▼▼▼

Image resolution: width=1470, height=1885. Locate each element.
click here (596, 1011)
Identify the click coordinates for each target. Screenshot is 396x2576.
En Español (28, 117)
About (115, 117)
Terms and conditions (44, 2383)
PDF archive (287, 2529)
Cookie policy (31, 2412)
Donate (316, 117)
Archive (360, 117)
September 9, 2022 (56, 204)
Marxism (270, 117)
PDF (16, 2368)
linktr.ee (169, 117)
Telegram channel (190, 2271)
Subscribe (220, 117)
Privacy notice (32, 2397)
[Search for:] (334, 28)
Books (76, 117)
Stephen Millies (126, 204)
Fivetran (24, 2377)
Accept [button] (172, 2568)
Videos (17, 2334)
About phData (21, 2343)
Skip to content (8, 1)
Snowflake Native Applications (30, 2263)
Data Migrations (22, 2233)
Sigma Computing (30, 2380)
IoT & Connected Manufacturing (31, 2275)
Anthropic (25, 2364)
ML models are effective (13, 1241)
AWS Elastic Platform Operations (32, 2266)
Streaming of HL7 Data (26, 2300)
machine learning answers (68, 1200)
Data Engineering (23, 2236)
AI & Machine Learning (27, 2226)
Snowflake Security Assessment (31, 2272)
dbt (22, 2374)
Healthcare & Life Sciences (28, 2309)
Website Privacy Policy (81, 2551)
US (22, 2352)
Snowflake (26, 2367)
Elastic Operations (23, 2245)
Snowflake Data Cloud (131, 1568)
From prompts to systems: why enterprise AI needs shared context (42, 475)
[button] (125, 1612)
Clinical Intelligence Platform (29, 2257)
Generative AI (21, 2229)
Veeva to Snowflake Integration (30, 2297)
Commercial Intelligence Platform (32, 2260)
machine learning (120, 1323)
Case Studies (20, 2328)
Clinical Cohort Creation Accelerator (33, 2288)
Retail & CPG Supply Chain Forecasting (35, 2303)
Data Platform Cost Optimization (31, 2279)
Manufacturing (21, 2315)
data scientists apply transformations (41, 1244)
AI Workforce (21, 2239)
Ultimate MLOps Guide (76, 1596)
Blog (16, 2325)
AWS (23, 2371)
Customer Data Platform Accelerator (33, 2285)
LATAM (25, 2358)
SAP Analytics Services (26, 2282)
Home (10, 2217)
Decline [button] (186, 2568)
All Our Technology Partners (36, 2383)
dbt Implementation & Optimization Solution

▲▲▲

__What is being asked__
Retype, in the same exact form, the lines of the material above from the line holding "Cookie policy (31, 2412)" through the line holding "data scientists apply".

__Exercise result__
Cookie policy (31, 2412)
Donate (316, 117)
Archive (360, 117)
September 9, 2022 (56, 204)
Marxism (270, 117)
PDF (16, 2368)
linktr.ee (169, 117)
Telegram channel (190, 2271)
Subscribe (220, 117)
Privacy notice (32, 2397)
[Search for:] (334, 28)
Books (76, 117)
Stephen Millies (126, 204)
Fivetran (24, 2377)
Accept [button] (172, 2568)
Videos (17, 2334)
About phData (21, 2343)
Skip to content (8, 1)
Snowflake Native Applications (30, 2263)
Data Migrations (22, 2233)
Sigma Computing (30, 2380)
IoT & Connected Manufacturing (31, 2275)
Anthropic (25, 2364)
ML models are effective (13, 1241)
AWS Elastic Platform Operations (32, 2266)
Streaming of HL7 Data (26, 2300)
machine learning answers (68, 1200)
Data Engineering (23, 2236)
AI & Machine Learning (27, 2226)
Snowflake Security Assessment (31, 2272)
dbt (22, 2374)
Healthcare & Life Sciences (28, 2309)
Website Privacy Policy (81, 2551)
US (22, 2352)
Snowflake (26, 2367)
Elastic Operations (23, 2245)
Snowflake Data Cloud (131, 1568)
From prompts to systems: why enterprise AI needs shared context (42, 475)
[button] (125, 1612)
Clinical Intelligence Platform (29, 2257)
Generative AI (21, 2229)
Veeva to Snowflake Integration (30, 2297)
Commercial Intelligence Platform (32, 2260)
machine learning (120, 1323)
Case Studies (20, 2328)
Clinical Cohort Creation Accelerator (33, 2288)
Retail & CPG Supply Chain Forecasting (35, 2303)
Data Platform Cost Optimization (31, 2279)
Manufacturing (21, 2315)
data scientists apply transformations (41, 1244)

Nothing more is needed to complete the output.